Economy
Abraaj Founder Arif Naqvi Gets Record $20 Million Bail

(Bloomberg) — Arif Naqvi, the founder of buyout fund Abraaj Group, can be released on conditional bail of 15 million pounds ($20 million) after a London judge dismissed prosecutors’ bid to keep him in custody while he fights extradition to the U.S.
Naqvi — who’s caught up in an American fraud probe — was granted bail by Judge Michael Supperstone on Friday. The bond amount is “the largest security ever ordered in the U.K.,” according to Naqvi’s filings for Friday’s hearing.
During his bail, the 58-year-old must surrender his travel documents, wear an electronic tag and stay in his London home. Naqvi’s bail conditions “effectively amount to house arrest,” the judge said.
Prosecutors said they feared he may flee to Pakistan rather than face the American charges. An electronic monitoring tag “is not a panacea, as anyone involved in Mr. Assange’s case will tell you,” Rachel Kapila, the U.S. government’s lawyer, said at the hearing. WikiLeaks founder Julian Assange was reportedly wearing an electronic tag when he entered Ecuador’s embassy in London in 2012.
“I am not persuaded” that “there’s a real risk” that Naqvi will fail to surrender to authorities, “if appropriate conditions are imposed” on his bail, the judge said Friday.

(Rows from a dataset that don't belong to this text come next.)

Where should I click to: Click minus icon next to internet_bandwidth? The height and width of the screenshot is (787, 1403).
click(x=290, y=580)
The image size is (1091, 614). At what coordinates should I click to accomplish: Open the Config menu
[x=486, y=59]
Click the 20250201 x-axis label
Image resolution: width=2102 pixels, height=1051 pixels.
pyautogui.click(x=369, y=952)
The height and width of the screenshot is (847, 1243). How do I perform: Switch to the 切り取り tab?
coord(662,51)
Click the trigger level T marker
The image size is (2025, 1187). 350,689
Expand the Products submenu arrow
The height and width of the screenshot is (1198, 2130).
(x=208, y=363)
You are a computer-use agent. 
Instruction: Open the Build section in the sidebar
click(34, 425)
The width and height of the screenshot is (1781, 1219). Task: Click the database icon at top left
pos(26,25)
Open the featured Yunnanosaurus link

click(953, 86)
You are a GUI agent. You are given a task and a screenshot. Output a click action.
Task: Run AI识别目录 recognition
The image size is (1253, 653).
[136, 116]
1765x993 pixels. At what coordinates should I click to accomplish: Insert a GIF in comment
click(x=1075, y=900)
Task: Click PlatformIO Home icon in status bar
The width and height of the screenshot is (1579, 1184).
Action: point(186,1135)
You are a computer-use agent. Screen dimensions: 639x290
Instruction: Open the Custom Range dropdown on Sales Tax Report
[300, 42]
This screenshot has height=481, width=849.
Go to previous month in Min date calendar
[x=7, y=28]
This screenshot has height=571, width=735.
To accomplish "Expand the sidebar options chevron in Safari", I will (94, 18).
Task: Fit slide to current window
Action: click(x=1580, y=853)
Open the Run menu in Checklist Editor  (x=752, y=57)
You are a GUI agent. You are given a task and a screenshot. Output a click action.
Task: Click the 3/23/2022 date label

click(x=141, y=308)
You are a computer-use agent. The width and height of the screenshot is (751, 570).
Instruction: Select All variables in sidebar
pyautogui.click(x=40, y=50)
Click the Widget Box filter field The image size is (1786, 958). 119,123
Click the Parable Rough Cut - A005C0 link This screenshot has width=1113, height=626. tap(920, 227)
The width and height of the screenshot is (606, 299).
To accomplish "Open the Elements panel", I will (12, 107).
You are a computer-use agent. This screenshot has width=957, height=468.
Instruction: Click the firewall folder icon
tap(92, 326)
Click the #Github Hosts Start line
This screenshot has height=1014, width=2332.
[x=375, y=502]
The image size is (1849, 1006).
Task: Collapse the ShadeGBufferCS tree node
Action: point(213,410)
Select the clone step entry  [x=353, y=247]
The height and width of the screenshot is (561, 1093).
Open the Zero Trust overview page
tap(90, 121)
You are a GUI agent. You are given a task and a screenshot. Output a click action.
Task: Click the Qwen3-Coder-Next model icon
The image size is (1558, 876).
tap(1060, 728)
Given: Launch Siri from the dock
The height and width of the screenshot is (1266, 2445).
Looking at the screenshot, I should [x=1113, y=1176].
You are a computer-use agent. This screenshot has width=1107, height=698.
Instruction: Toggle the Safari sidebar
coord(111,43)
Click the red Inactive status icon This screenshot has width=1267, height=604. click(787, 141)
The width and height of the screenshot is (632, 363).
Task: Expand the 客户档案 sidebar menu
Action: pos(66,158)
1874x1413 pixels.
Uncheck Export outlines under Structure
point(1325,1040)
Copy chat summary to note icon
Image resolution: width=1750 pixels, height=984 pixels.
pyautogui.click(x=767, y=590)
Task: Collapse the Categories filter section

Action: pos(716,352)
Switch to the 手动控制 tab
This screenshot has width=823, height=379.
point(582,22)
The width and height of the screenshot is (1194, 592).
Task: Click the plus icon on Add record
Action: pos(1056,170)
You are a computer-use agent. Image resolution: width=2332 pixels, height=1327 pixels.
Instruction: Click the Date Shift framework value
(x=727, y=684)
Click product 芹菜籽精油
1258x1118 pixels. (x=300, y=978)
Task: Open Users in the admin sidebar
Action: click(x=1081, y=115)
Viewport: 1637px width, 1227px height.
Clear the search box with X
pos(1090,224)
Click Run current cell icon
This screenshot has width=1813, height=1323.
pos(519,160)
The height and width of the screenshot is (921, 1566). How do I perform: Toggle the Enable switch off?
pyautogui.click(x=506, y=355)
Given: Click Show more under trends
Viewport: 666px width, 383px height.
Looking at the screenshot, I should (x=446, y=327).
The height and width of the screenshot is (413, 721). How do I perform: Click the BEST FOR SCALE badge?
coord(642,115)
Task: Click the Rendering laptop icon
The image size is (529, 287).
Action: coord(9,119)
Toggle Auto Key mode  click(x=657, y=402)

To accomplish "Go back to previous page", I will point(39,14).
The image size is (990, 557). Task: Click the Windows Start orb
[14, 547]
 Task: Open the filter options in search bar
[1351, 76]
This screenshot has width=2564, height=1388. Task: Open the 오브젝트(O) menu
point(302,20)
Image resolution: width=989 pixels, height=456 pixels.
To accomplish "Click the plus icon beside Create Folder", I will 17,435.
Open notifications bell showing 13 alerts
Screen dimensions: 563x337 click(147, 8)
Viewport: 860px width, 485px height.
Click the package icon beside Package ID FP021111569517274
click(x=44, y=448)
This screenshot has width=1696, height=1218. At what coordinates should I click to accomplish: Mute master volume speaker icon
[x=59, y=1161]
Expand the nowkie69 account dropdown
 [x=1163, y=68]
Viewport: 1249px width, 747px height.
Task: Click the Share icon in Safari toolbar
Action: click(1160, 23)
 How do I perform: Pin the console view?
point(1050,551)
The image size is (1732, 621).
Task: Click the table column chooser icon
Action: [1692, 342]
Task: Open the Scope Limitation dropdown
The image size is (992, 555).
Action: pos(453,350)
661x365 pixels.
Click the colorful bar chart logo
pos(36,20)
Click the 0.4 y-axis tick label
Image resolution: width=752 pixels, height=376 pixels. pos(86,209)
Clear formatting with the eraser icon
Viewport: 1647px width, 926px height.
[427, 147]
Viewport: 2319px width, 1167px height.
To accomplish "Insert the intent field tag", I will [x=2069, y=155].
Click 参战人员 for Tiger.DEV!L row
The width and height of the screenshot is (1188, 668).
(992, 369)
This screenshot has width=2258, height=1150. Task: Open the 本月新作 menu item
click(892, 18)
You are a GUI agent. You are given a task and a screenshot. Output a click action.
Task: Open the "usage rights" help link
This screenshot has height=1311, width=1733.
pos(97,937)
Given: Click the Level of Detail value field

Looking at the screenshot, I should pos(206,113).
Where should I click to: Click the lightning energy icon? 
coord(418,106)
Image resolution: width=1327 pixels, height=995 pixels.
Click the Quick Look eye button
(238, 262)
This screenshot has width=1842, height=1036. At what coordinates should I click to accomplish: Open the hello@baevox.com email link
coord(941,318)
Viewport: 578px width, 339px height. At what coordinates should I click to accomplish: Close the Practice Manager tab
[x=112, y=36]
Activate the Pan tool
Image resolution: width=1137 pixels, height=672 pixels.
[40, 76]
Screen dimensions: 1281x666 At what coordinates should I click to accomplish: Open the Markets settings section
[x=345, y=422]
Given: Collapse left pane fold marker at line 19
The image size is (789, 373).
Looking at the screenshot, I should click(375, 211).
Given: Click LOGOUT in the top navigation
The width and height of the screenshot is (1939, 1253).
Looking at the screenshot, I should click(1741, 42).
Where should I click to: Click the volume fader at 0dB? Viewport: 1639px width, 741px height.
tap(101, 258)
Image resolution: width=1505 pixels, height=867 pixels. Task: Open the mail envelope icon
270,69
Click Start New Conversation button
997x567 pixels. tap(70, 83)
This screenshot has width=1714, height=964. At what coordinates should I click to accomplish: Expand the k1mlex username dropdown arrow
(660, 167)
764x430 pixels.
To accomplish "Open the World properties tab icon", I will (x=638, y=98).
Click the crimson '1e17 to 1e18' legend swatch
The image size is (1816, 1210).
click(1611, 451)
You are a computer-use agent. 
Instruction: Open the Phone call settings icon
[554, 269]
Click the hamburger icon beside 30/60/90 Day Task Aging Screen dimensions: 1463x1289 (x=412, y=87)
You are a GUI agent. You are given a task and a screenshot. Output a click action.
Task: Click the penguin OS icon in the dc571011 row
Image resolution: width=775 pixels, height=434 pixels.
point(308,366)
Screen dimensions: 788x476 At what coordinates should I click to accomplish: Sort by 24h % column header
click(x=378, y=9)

Naqvi is one of several Abraaj officials caught up in a probe of what had been the Middle East’s biggest private-equity fund. He is charged with inflating the value of the Dubai-based firm’s holdings and stealing hundreds of millions of dollars. He denies the accusations and says the idea he took money out for his own personal benefit is “ludicrous.”
Imran Khan
Naqvi included a phone number for Imran Khan, Pakistan’s Prime Minister, on a list given to police of “telephone numbers to contact if necessary” when he was arrested at London’s Heathrow airport in April, the U.S. government said in its filings for Friday’s hearing.
Naqvi has been friends with Khan for over 20 years, his lawyer Hugo Keith said in court Friday, and that’s no reason to deny him bail.
“Is the Prime Minister of Pakistan going to send a jet for him?” Keith said. “He’s not going to enable flight.” Prosecutors had last week said the phone number was that of Pakistan’s president, rather than its prime minister.
Naqvi’s sureties include Javed Ahmed, the former chief executive officer of Tate & Lyle Plc, who’s “willing to stand 300,000 pounds” for Naqvi, Keith said at the hearing.